Your assignment | So that the copy stays text only, transcribe the data below exactly and exclude the images.

Data supplied |
»»

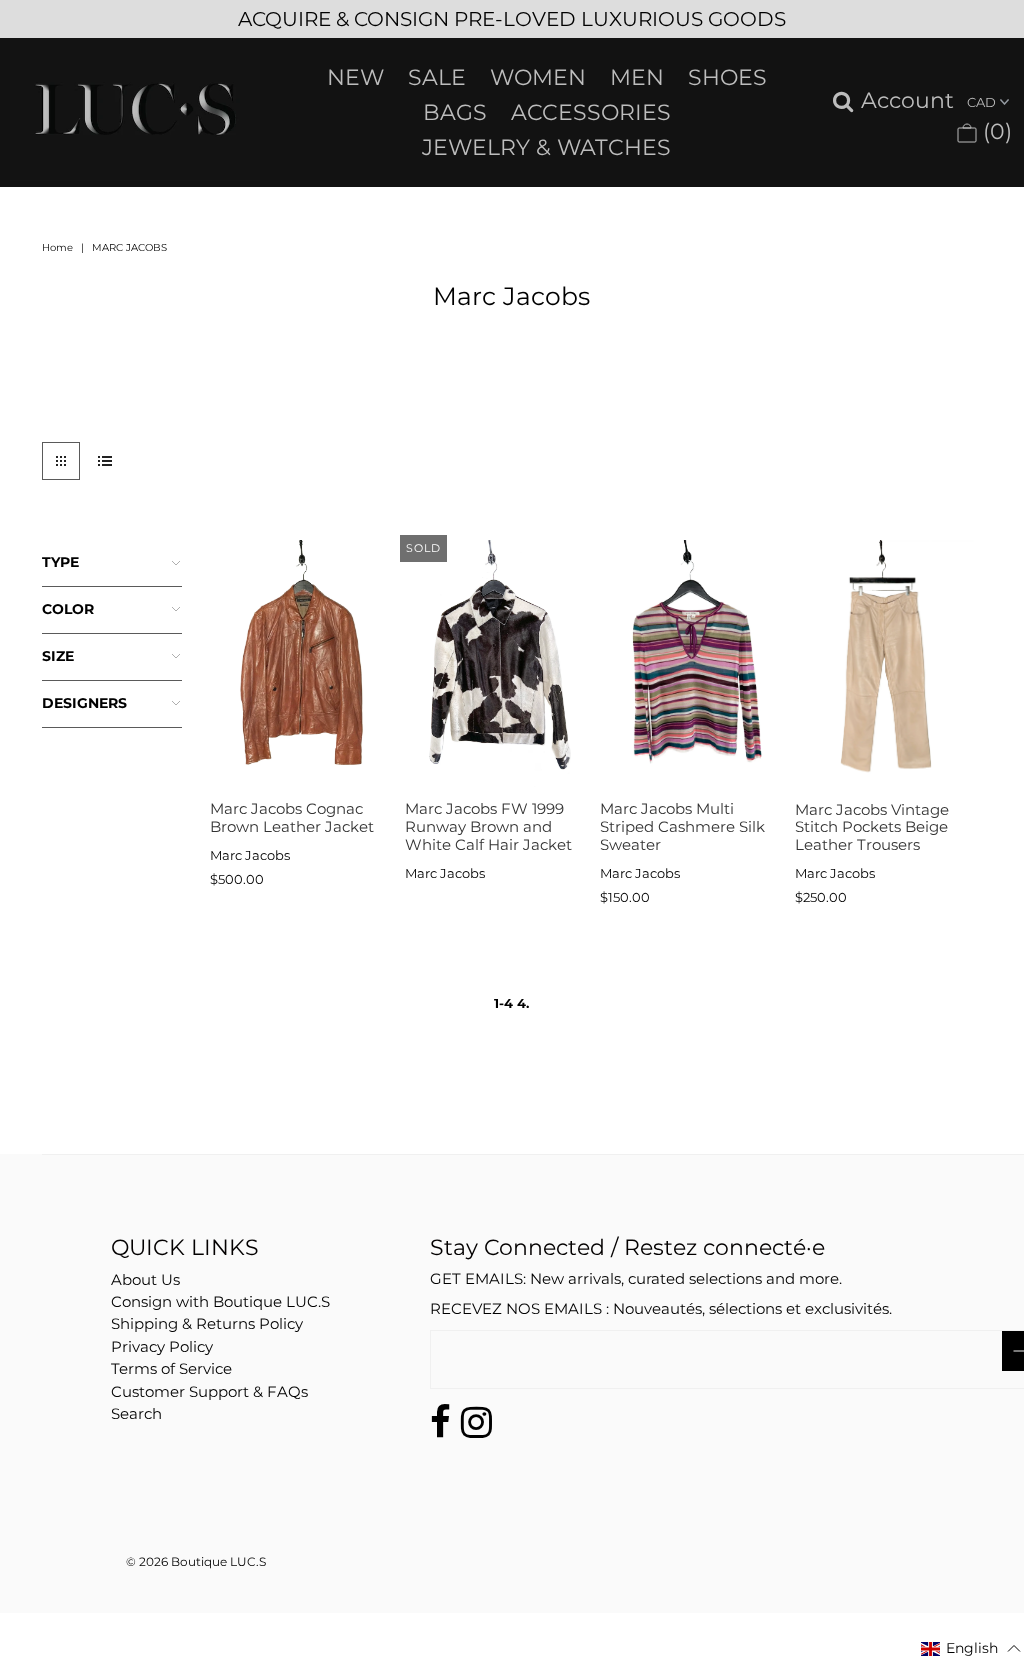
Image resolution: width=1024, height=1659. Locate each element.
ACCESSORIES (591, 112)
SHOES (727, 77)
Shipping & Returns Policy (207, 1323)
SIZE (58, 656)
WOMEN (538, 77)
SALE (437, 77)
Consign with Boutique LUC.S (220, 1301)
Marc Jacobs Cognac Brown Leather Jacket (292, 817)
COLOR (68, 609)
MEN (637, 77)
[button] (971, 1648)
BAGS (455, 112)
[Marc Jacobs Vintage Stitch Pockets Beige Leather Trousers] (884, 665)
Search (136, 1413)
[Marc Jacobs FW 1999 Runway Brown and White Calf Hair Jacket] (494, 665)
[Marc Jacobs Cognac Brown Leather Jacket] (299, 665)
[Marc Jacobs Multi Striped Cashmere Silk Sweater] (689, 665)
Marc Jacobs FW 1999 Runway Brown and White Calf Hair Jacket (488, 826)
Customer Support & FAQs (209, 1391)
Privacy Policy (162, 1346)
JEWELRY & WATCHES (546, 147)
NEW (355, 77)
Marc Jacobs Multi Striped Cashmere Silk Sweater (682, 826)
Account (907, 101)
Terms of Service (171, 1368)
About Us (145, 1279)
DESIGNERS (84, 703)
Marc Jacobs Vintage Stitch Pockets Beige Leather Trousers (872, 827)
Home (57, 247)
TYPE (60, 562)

««

Result |
Image resolution: width=1024, height=1659. Locate each element.
ACCESSORIES (591, 112)
SHOES (727, 77)
Shipping & Returns Policy (207, 1323)
SIZE (58, 656)
WOMEN (538, 77)
SALE (437, 77)
Consign with Boutique LUC.S (220, 1301)
Marc Jacobs Cognac Brown Leather Jacket (292, 817)
COLOR (68, 609)
MEN (637, 77)
[button] (971, 1648)
BAGS (455, 112)
[Marc Jacobs Vintage Stitch Pockets Beige Leather Trousers] (884, 665)
Search (136, 1413)
[Marc Jacobs FW 1999 Runway Brown and White Calf Hair Jacket] (494, 665)
[Marc Jacobs Cognac Brown Leather Jacket] (299, 665)
[Marc Jacobs Multi Striped Cashmere Silk Sweater] (689, 665)
Marc Jacobs FW 1999 Runway Brown and White Calf Hair Jacket (488, 826)
Customer Support & FAQs (209, 1391)
Privacy Policy (162, 1346)
JEWELRY & WATCHES (546, 147)
NEW (355, 77)
Marc Jacobs Multi Striped Cashmere Silk Sweater (682, 826)
Account (907, 101)
Terms of Service (171, 1368)
About Us (145, 1279)
DESIGNERS (84, 703)
Marc Jacobs Vintage Stitch Pockets Beige Leather Trousers (872, 827)
Home (57, 247)
TYPE (60, 562)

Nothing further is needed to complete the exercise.